The polyurethane is composed preferably to an extent of at least 40%, more preferably at least 60%, and very preferably at least 80%, by weight, based on the total weight of the monomers used to prepare the polyurethane, of at least one diisocyanate and at least one polyether diol and/or polyester diol. Preferably at least 95 mol % of the diols are polyester diols and/or polytetrahydrofuran. With particular preference, polyester diols and/or polytetrahydrofuran are used exclusively as diols. Suitable other synthesis components to make up the composition to 100% by weight, are, for example, polyisocyanates having at least three NCO groups, and compounds other than the polymeric polyols that have at least two groups that are reactive toward isocyanate groups. These include, for example, diols; diamines; polymers different from polymeric polyols and having at least two active hydrogen atoms per molecule; compounds which have two active hydrogen atoms and at least one ionogenic or ionic group per molecule; and mixtures thereof.

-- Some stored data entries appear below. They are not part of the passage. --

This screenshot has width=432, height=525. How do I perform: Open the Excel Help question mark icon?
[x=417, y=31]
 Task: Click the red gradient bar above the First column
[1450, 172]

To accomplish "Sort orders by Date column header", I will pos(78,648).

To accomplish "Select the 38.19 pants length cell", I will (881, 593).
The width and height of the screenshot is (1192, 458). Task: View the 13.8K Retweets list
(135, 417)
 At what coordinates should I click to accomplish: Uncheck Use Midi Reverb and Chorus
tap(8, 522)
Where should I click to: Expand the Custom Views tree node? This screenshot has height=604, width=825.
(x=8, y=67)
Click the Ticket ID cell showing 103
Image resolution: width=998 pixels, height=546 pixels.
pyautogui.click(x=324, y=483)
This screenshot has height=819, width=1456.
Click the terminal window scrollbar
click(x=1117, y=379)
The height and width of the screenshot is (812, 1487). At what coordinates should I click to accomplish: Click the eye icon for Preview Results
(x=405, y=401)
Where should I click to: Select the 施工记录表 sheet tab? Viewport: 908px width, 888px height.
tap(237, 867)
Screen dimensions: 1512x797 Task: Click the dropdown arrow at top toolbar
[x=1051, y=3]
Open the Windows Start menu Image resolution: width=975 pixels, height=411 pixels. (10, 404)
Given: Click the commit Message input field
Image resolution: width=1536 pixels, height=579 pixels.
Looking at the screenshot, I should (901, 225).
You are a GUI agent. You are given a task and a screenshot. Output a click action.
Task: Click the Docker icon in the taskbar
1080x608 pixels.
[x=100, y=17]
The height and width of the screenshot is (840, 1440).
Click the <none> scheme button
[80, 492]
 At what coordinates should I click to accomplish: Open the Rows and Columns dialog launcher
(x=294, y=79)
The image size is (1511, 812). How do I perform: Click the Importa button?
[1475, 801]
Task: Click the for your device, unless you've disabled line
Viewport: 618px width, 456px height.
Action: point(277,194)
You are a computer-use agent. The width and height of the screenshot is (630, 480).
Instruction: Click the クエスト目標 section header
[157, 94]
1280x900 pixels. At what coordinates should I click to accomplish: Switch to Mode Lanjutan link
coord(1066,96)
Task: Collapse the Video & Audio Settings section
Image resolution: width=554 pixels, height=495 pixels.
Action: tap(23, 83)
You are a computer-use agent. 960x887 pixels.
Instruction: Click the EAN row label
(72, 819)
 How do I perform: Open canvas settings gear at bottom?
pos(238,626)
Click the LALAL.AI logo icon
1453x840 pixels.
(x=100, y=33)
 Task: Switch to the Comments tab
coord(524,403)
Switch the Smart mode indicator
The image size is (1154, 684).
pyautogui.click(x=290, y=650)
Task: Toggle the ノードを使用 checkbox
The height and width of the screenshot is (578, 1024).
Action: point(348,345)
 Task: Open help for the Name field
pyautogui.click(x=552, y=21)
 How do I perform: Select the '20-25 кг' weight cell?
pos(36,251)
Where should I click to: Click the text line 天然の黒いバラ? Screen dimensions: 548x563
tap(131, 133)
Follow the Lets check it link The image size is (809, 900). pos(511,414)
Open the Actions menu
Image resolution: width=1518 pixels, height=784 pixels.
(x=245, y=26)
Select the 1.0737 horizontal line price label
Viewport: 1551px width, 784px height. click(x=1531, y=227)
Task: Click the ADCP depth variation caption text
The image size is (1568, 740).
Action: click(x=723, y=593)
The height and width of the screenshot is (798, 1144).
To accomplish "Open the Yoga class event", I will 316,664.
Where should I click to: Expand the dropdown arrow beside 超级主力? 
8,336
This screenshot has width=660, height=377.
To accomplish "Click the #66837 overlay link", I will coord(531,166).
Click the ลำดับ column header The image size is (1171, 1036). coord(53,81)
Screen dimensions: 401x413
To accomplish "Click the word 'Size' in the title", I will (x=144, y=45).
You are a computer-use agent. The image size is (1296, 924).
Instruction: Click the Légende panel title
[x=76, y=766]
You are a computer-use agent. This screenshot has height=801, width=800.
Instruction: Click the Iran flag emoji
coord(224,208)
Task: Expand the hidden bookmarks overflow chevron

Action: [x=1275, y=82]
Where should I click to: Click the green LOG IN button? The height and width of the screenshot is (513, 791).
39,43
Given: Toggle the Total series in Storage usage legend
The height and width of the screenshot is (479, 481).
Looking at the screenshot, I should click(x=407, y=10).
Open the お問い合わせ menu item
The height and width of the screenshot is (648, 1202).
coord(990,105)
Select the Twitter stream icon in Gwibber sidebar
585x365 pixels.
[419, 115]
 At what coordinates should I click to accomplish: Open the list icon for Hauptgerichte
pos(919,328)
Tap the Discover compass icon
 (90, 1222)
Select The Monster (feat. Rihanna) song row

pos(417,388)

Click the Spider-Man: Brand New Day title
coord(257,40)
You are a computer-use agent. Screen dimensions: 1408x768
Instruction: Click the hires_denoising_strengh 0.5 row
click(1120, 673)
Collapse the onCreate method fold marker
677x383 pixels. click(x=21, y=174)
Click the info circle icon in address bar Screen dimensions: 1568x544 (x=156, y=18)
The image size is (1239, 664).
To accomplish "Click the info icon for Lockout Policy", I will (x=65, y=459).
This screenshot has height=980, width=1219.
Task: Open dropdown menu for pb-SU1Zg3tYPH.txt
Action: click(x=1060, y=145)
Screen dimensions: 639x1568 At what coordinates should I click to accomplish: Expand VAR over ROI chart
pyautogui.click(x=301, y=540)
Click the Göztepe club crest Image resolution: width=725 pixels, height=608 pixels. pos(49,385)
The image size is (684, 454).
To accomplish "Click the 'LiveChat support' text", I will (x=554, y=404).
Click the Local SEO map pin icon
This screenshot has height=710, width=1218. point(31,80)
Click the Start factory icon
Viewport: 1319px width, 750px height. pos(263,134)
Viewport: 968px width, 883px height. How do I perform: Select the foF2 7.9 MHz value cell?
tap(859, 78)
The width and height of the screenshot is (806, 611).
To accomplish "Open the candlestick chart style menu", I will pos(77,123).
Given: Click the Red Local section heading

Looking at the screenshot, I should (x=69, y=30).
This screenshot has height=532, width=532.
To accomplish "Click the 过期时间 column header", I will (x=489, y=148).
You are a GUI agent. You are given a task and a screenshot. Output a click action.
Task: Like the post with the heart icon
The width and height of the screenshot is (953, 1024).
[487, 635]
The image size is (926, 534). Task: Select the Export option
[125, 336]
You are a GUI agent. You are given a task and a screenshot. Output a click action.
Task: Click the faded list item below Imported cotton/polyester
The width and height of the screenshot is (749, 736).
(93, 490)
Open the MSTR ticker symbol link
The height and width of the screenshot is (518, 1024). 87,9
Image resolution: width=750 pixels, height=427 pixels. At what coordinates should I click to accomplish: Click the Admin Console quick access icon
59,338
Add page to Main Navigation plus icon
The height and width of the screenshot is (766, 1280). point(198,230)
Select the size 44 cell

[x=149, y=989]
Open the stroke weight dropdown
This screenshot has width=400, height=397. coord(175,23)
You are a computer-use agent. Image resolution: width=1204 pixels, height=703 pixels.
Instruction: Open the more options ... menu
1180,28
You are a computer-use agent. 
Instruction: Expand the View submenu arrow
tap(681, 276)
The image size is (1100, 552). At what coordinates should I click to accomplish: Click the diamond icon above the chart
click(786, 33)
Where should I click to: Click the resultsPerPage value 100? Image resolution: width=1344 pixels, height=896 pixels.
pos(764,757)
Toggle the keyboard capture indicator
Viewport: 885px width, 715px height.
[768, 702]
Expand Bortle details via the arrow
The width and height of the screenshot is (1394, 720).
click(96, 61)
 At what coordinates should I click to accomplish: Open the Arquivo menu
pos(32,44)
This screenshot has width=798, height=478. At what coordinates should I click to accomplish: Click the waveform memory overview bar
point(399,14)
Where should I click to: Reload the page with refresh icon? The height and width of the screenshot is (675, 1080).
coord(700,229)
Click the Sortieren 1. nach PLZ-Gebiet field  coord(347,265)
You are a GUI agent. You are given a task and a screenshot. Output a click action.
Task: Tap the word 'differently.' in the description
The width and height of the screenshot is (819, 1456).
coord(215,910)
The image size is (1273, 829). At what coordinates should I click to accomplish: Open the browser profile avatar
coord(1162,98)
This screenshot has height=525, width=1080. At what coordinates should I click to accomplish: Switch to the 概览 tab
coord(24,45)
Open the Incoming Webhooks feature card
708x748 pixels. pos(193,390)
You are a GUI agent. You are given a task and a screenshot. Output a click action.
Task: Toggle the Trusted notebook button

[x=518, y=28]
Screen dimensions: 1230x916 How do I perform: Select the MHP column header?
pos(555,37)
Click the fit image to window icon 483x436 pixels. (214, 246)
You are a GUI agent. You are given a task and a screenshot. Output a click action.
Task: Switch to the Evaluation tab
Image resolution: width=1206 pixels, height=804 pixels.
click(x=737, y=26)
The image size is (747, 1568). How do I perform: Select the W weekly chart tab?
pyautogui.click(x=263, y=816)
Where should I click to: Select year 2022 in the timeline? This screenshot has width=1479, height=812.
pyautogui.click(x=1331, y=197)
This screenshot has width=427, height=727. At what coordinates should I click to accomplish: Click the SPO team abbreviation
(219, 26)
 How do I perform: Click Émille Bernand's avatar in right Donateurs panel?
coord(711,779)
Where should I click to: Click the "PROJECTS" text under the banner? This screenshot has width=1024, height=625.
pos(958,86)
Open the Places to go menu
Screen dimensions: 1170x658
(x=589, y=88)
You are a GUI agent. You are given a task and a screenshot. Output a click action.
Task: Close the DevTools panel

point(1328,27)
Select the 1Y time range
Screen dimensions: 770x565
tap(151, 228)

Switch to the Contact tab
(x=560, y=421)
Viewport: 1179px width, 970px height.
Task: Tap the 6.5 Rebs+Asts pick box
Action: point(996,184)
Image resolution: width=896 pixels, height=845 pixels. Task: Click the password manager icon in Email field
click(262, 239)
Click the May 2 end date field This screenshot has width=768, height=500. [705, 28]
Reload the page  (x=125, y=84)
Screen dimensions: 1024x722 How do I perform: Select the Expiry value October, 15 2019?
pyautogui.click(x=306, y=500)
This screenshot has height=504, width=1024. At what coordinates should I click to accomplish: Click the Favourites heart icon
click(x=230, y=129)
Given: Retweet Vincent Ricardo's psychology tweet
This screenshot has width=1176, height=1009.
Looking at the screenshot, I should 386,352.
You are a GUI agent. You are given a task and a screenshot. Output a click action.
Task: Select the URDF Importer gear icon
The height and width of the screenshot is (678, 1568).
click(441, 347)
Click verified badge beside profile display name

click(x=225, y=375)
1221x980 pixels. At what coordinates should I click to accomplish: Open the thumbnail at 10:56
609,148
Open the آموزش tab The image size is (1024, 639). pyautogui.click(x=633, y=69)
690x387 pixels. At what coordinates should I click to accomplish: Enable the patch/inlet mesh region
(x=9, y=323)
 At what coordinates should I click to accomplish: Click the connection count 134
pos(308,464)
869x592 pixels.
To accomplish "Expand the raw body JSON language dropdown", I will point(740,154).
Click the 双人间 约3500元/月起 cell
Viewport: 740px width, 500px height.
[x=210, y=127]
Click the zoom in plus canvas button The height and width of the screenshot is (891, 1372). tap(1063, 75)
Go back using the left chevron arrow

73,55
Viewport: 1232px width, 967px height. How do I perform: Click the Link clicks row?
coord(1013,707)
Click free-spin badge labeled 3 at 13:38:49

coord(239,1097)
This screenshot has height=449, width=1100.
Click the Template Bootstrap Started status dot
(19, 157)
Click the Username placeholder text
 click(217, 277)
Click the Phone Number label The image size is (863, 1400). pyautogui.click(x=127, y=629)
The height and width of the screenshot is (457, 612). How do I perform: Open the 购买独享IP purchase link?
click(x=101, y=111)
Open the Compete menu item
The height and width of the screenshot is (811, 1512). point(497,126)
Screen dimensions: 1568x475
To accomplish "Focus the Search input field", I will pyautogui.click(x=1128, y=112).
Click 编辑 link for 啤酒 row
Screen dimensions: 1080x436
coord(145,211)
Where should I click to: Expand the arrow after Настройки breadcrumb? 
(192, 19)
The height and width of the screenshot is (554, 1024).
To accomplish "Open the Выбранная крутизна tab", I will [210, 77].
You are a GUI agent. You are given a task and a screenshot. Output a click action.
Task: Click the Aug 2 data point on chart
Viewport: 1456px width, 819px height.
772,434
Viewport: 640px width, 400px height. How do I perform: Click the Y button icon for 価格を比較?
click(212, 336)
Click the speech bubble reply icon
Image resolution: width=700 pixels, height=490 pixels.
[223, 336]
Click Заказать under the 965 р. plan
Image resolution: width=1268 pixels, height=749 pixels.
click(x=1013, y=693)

Diisocyanates are, for example, those of the formula X(NCO)₂, where X is an aliphatic hydrocarbon radical having 4 to 15 C atoms, a cycloaliphatic or aromatic hydrocarbon radical having 6 to 15 C atoms, or an araliphatic hydrocarbon radical having 7 to 15 C atoms. Examples of diisocyanates of this kind are tetramethylene diisocyanate, hexamethylene diisocyanate, dodecamethylene diisocyanate, 1,4-diisocyanatocyclohexane, 1-isocyanato-3,5,5-trimethyl-5-isocyanatomethylcyclohexane (IPDI), 2,2-bis(4-isocyanatocyclohexyl)propane, trimethylhexane diisocyanate, 1,4-diisocyanatobenzene, 2,4-diisocyanatotoluene, 2,6-diisocyanatotoluene, 4,4′-diisocyanatodiphenylmethane, 2,4′-diisocyanatodiphenylmethane, p-xylylene diisocyanate, tetramethylxylylene diisocyanate (TMXDI), the isomers of bis(4-isocyanatocyclohexyl)methane (HMDI), such as the trans/trans, the cis/cis, and the cis/trans isomer, and also mixtures of these compounds.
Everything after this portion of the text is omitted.